In March, Air Canada abruptly cancelled countless international flights, as the COVID-19 pandemic swept the globe. Initially, it refused to offer refunds to those affected. Later, it offered refunds in limited circumstances, along with vouchers for everyone it couldn’t give refunds to.
Recently, Air Canada claimed that it was giving its customers the refunds it initially refused to. In a comment on a Twitter post by WestJet, the airline said that full refunds had been its policy all along. The responses to Air Canada’s comments told a different story. Immediately after Air Canada trashed WestJet, customers filled up its feed, claiming they had never received their refunds — nor their re-usable vouchers.
A prolonged refund soap opera
The Air Canada refund drama is an old story. Since March, it has gone through many phases, with lawsuits, social media battles and piles of bad press being recurring features. Shortly after Air Canada’s initial refusal to grant refunds, the law firm EvoLink launched a lawsuit. Later, a very public Twitter spat with WestJet generated a mountain of bad press.
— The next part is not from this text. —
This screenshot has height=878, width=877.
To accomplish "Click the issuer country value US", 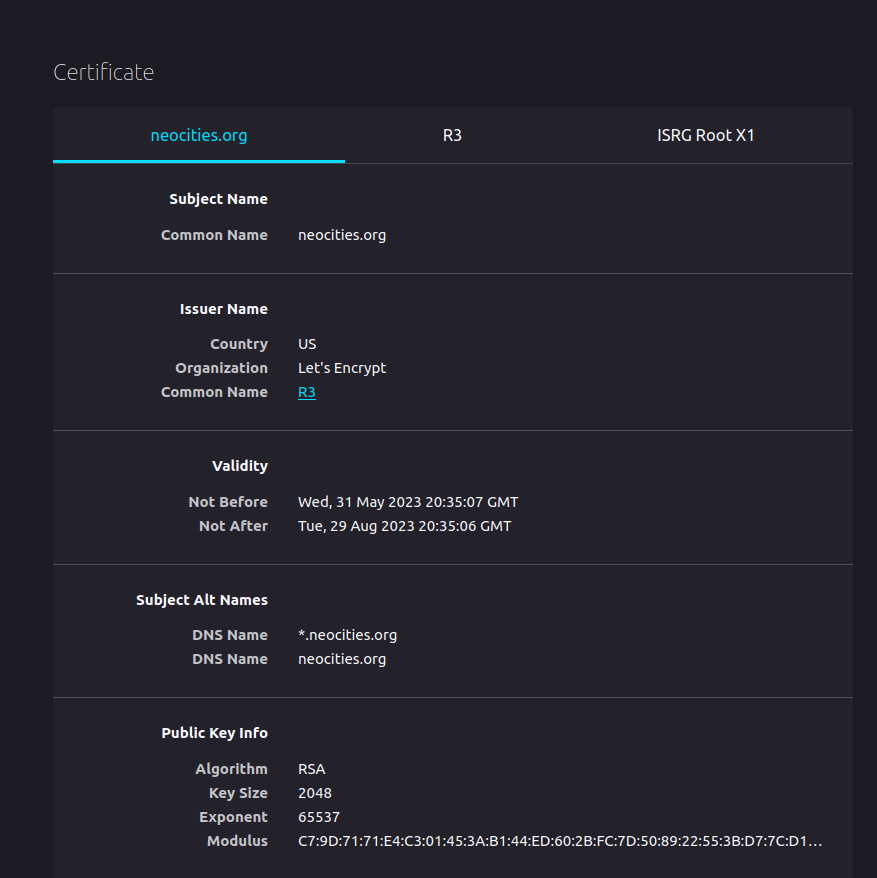I will pyautogui.click(x=307, y=344).
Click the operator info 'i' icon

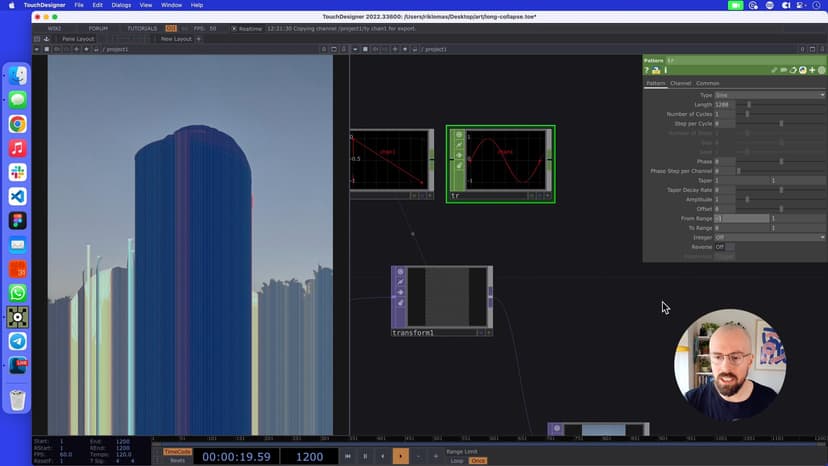point(665,70)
Now we’ve got the federal government stepping up to plate. Finance Minister Bill Morneau said in a recent statement: “Before we spend one penny of taxpayer money on airlines, we will ensure Canadians get their refunds.” It’s a tall order, but a welcome development. While Morneau will have to work hard to make refunds a reality, the fact that he has committed to it provides hope for many Canadians. And as you’re about to see, it may even be good news for Air Canada itself.
Where all this is coming from
If Air Canada has been a little hesitant to give refunds this year, it’s not hard to see where it’s coming from.
The company has been an unmitigated financial disaster in 2020, losing over $3 billion to date. Just recently, the company released a third-quarter report that showed a $685 million loss and an 88% passenger decline. That loss was huge, but actually pretty small compared to the first and second quarters, when it lost $1.05 and $1.7 billion, respectively. Add them all together and you’ve got about $3.4 billion in year-to-date losses.
It’s been a gruesome picture. But to an extent, it has been unavoidable. Airlines are financed by heavy amounts of debt and have massive recurring costs that don’t go away when they shut down their routes. Just last quarter, AC had $149 million in interest expenses alone! That’s a lot of cash for just one fixed cost. Throw pension obligations and airport-related fees on top of that, and it’s nearly impossible for an airline with an 88% passenger decline to make money.
Perhaps this partially explains why Air Canada has been slow to process its refunds. Running out of cash, it seems to be struggling to come up with the funds. However, the story isn’t over. Air Canada has long been asking the federal government for help. Now, it looks like it will have to cough up the refunds in order to get it. Perhaps now we’re ready to move on from one of the longest, most drawn out financial soap operas of 2020.